If the candidate asks: “Why does the Barbados government want to deregulate the telecommunications industry?”
Interviewer input: “Two main reasons: (1) Government collects more revenues in the form of spectrum licensing fees; (2) More competition will reduce prices which is better for consumers”.
Possible Solution:
Question 1: Our client TIC would like help in drawing up some possible scenarios. What information would you need in order to flesh out realistic scenarios?
Possible Answer:
The candidate may outline the following high-level issues:
* Market Size / Structure: Given the market size and the number of customers, is the market more likely to remain a natural monopoly or evolve into a duopoly/oligopoly/monopolistic competition?
* Characteristics of Potential Competitors: What are their capabilities and which segments (mobile, domestic/international fixed) are they likely to target?
* Entry Barriers: What entry barriers can TIC use or muster?
Natural barriers include high set-up costs, high fixed costs, etc.
Artificial barriers: TIC could lobby government to set higher spectrum-licensing fees etc.
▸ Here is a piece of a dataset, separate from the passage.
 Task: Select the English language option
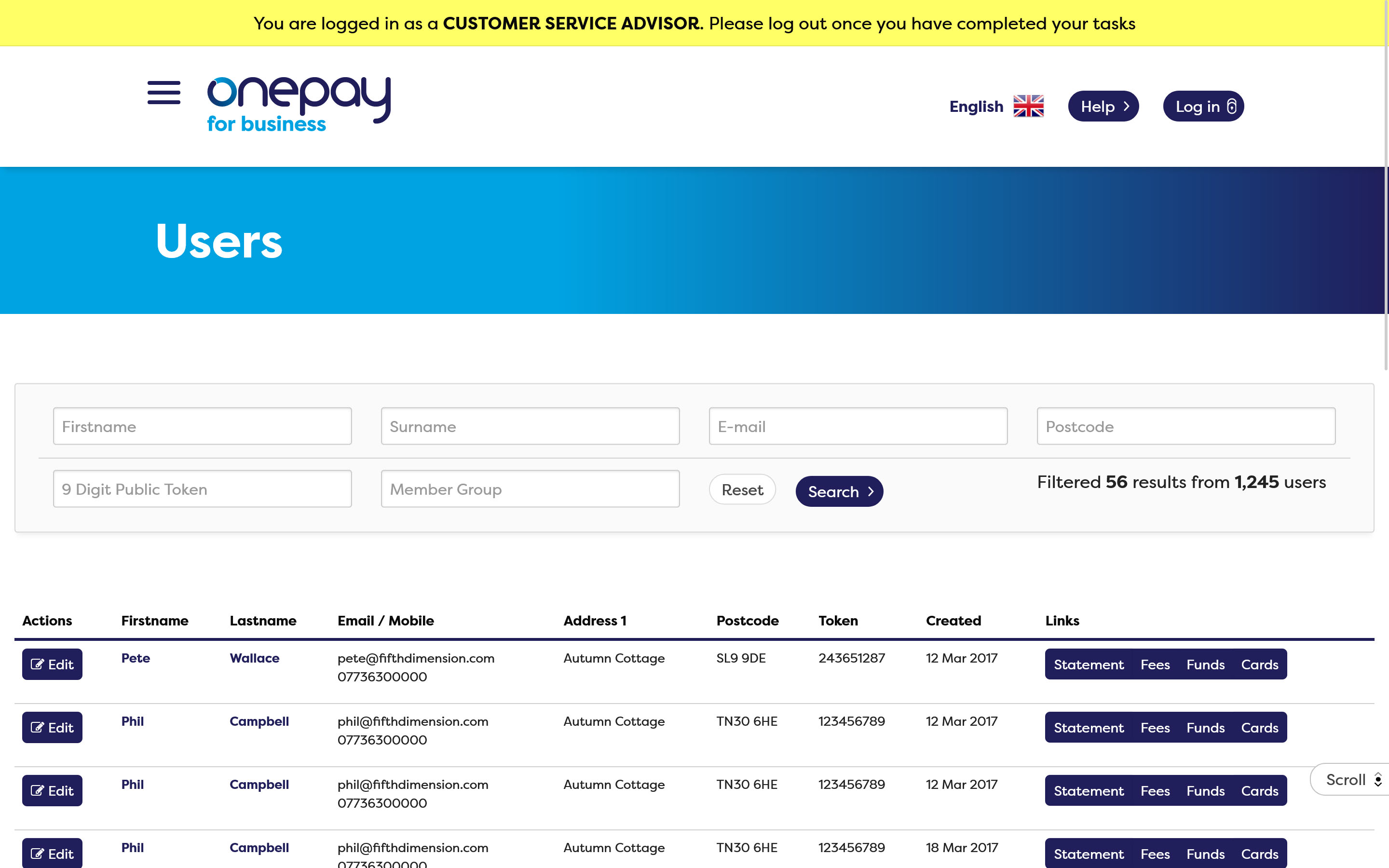(x=976, y=106)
Question 2: Could you tell me more about the financial information on the client TIC that you’d like?
Possible Answer:
The candidate should cover the basics of revenue and cost information. Suggested answers include:
Revenue: How is pricing done for the different service segments? What are the usage volumes? What are the trends across time?
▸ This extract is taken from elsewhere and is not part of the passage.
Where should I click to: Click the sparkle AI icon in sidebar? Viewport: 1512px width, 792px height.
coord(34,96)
Costs: What are the set-up costs, recurring fixed costs, and variable costs?
Question 3: I will give you some data on the international fixed-line services.
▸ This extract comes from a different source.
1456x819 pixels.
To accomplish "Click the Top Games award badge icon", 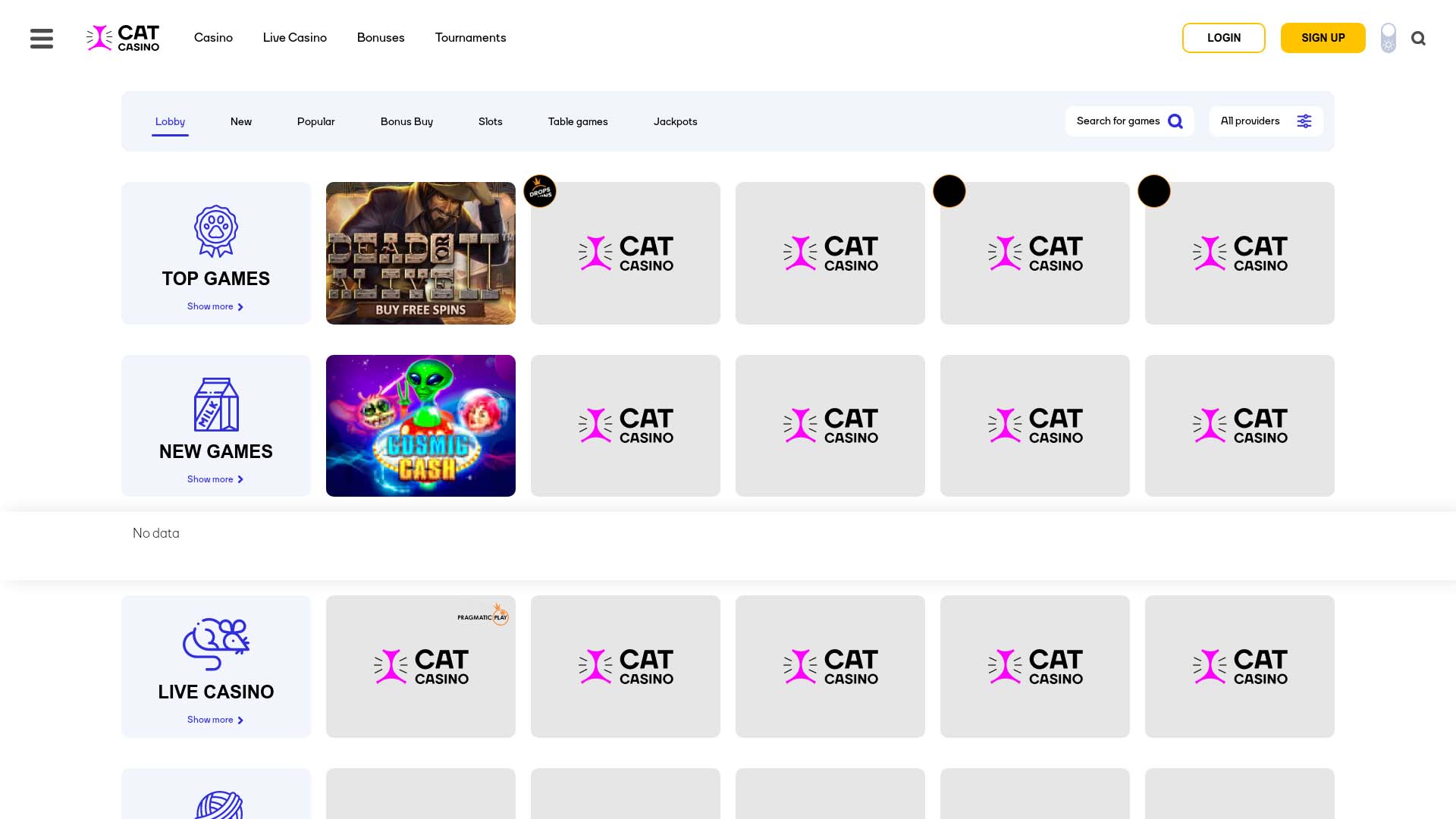I will coord(215,231).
Latest revenue (year 2015) = $90M
Total costs = $30M (all annual fixed costs)
Assume that with new entrants and competition, prices will drop 50% but usage volumes do not change. What market share does TIC need to maintain in order to break even?
Possible Answer:
Candidate’s answer should walk through the following logic:
New Market Size = 50% * $90M = $45M
TIC’s break-even revenue = $30M
TIC’s required Market Share = $30M/$45M = 2/3 = 66.7%
Implication: the client TIC can afford to lose only 1/3 market share to competition.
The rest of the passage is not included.